The villa built for Eduard Münz, the director of the Czech Union Bank, is the first of a number of villas designed by Ernst Wiesner for wealthy Jewish customers. This villa already features Wiesner's typical segmentation of the disposition of the structure into two wings with different functional objectives.
The house has an L-shaped ground plan and is situated in garden on a southward slope. The northern entrance yard is delimited by the service facilities and service wing; the residential areas face the garden. The individual floors are also functionally differentiated: the basement concealed rooms for the domestic staff, the ground and first floor were occupied by the family and the second floor housed rooms for guests and a spacious roof terrace. The bulk of the structure is reduced to a set of three simple blocks which copy the topology of the slope. Their horizontality was originally disrupted by the pronounced lines of the chimneys.
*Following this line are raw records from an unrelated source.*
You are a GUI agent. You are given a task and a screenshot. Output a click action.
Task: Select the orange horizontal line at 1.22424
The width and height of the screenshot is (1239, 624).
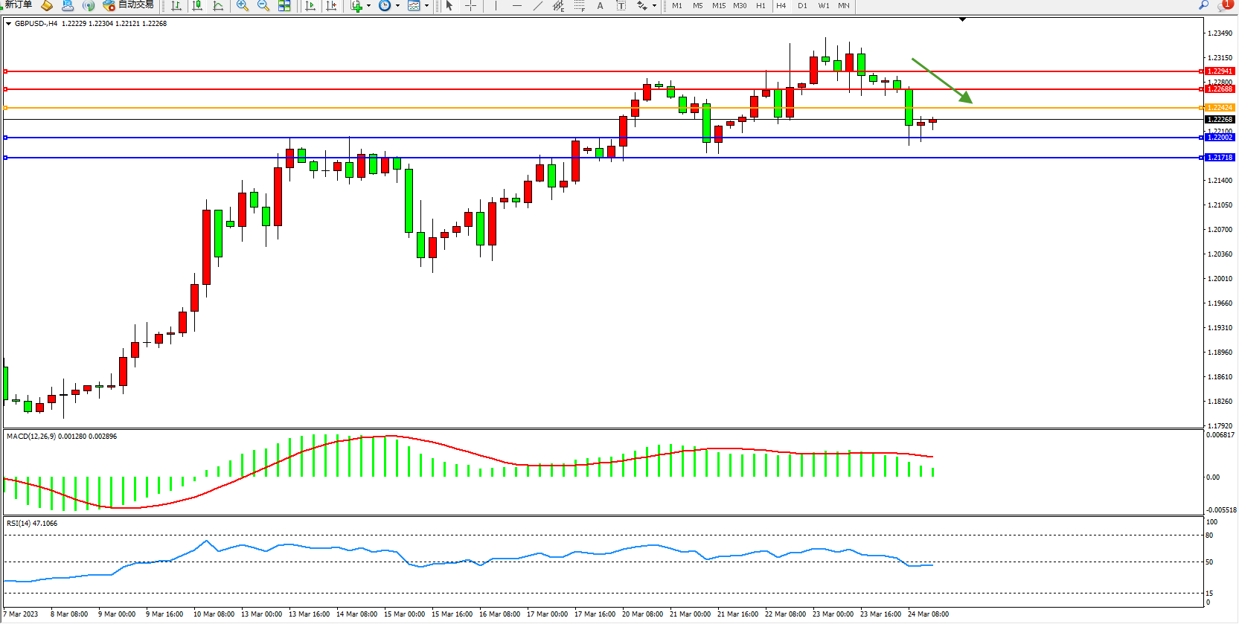595,108

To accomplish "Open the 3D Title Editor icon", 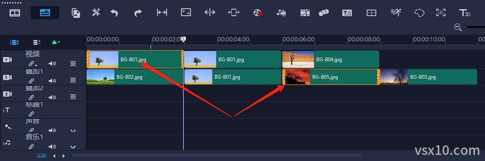I will click(x=465, y=13).
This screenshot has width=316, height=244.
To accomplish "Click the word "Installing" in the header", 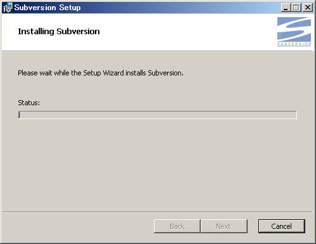I will [36, 32].
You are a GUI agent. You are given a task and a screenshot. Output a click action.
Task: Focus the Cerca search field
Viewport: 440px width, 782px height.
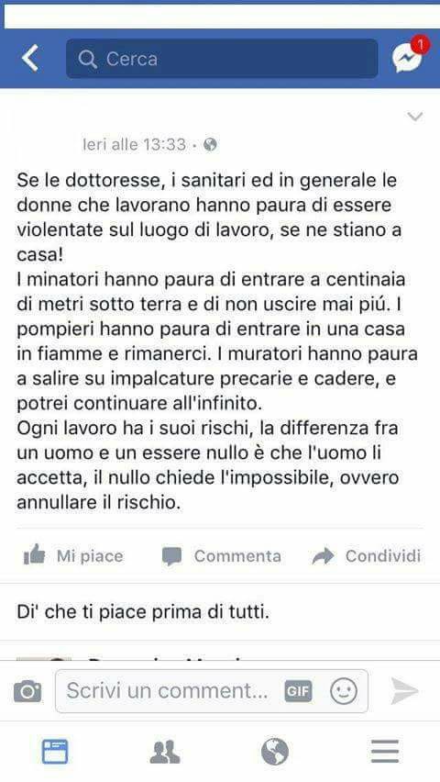point(222,59)
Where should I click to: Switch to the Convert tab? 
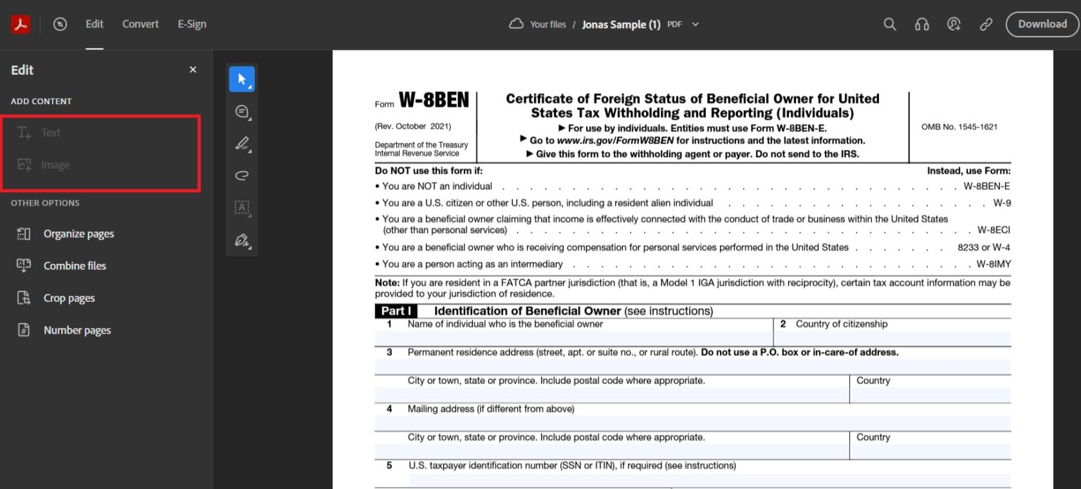click(140, 23)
No information about the original style of the interior has been preserved, the only preserved element being the stucco decorations on molding and mirrors in the music parlor on the first floor. Some of the furnishings were destroyed in the insensitive reconstruction performed in the 1980s by the management of the Agricultural Structures company, which used the villa at the time.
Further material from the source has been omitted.